While people might not get too excited about movies currently in theaters in the early months of the year, they do get excited about awards shows that celebrate movies that have already come out. Hindsight is 20/20, right? At least this is what Hollywood would like to believe. Why else would the powers that be get people like Tina Fey, Amy Poehler, and Neil Patrick Harris to host awards shows? It’s a manipulative ploy, getting the unwashed plebeian masses to fall for all the fancy dresses, self-congratulation, the jokes your mother finds really distasteful, the overall shallowness. But what does awards season really mean? The end of having to care about movies for a while. All the movies worth seeing will win or lose out on awards, and then that’ll be it. Nothing to worry about until the summer. Except…
The Super Bowl
With the end of awards season comes the end of football season, which for some of us feels like Second Christmas. People throw parties, tons of food is prepared… it’s a full-on holiday in many households. But since it only happens once a year and no one is going to record it and watch it later, the Super Bowl is one weekend when a lot of the moviegoing audience is not going anywhere. There are plenty of sports-haters to go to the movies, but a large portion of the citizenry is still going to be watching football that day, even if it’s just for the party.

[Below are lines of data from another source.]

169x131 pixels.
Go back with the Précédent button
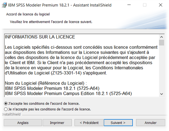click(x=89, y=123)
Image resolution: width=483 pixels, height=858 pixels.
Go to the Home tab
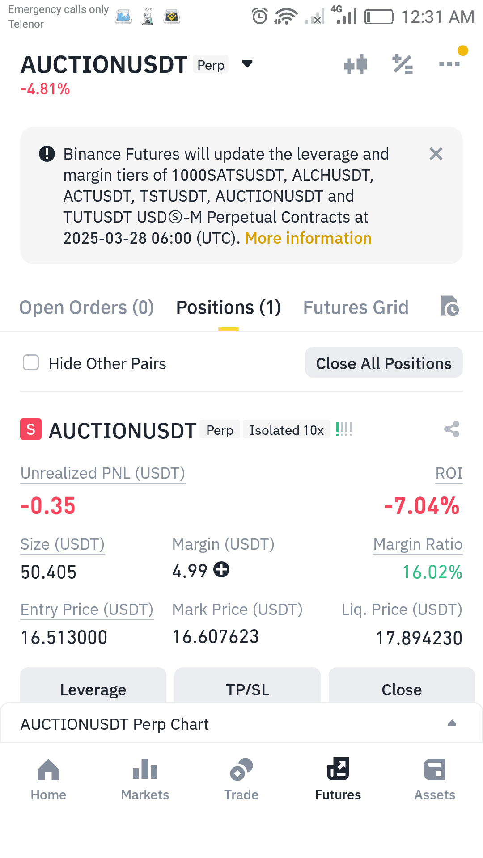48,779
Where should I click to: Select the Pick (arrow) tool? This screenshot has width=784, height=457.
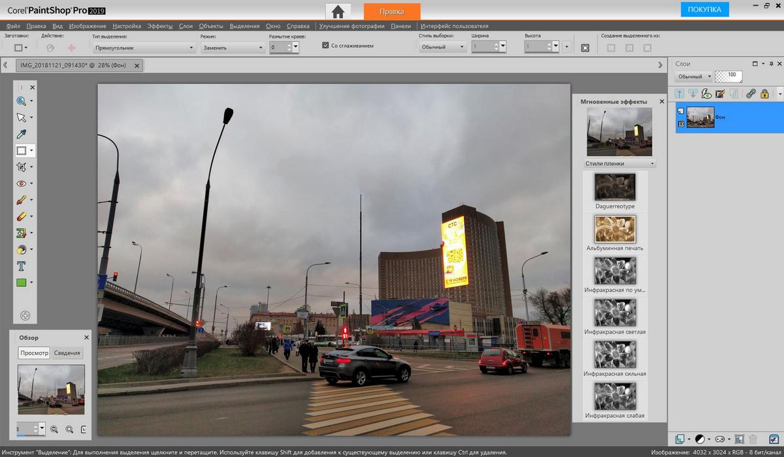22,118
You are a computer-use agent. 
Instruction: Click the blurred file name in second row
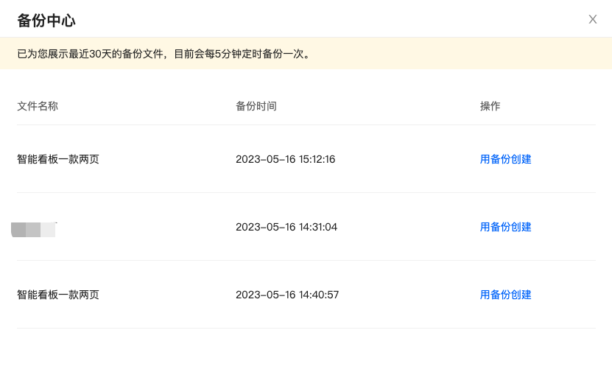click(34, 228)
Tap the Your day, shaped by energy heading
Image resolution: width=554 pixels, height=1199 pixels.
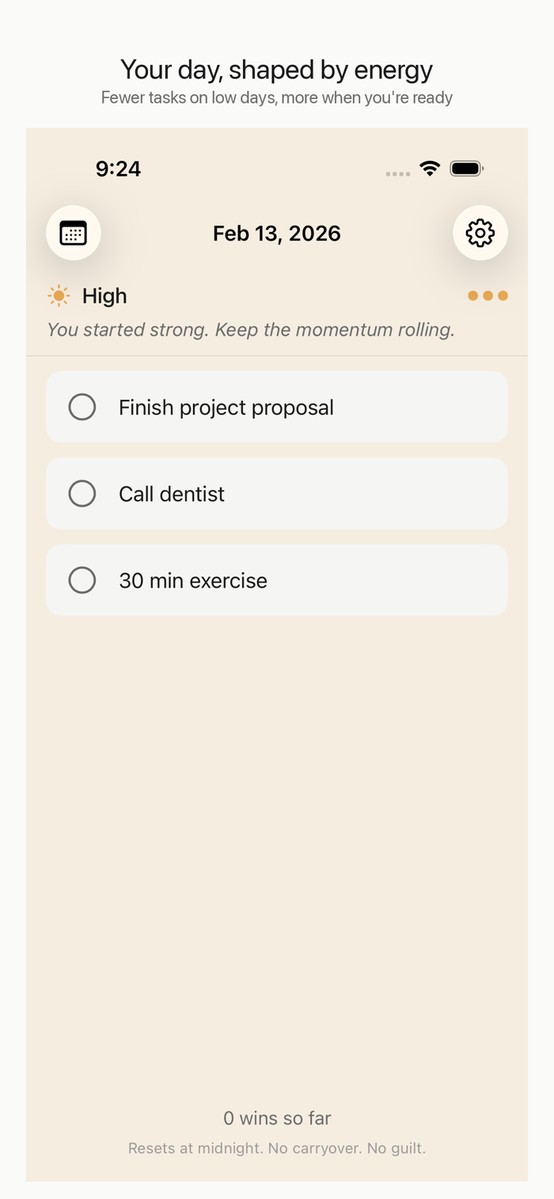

But don’t think for a second that Hollywood isn’t getting in on Super Bowl Sunday — all those people at home will be anxiously awaiting teaser trailers and the first full trailers for a lot of summer releases. Avengers: Age of Ultron, Ant-Man, Jurassic World, and probably Star Wars, even though that’s not coming until next December.
Exception: Horror Movies
January and February have become prime release dates for low-budget horror movies. Even though they don’t exactly break the bank, the movies weren’t that expensive to begin with. Movies like Mama and The Woman in Black were made for $15 million, so it wasn’t hard for them to break even, even if they only had a $20 million opening weekend. Both movies ended up making over $100 million and had plenty of buzz for exactly the crowd it was hoping to attract. Let’s be honest: the kinds of people who go for super creepy, depressing, death-themed movies are probably huge fans of cold, dark, depressing times of the year that aren’t Halloween. That niche audience is just enough to keep the blood flowing into theaters and studios until the blockbuster panic attack a few months away.
But there are no guarantees for sequels, as The Woman in Black 2: Angel of Death will testify.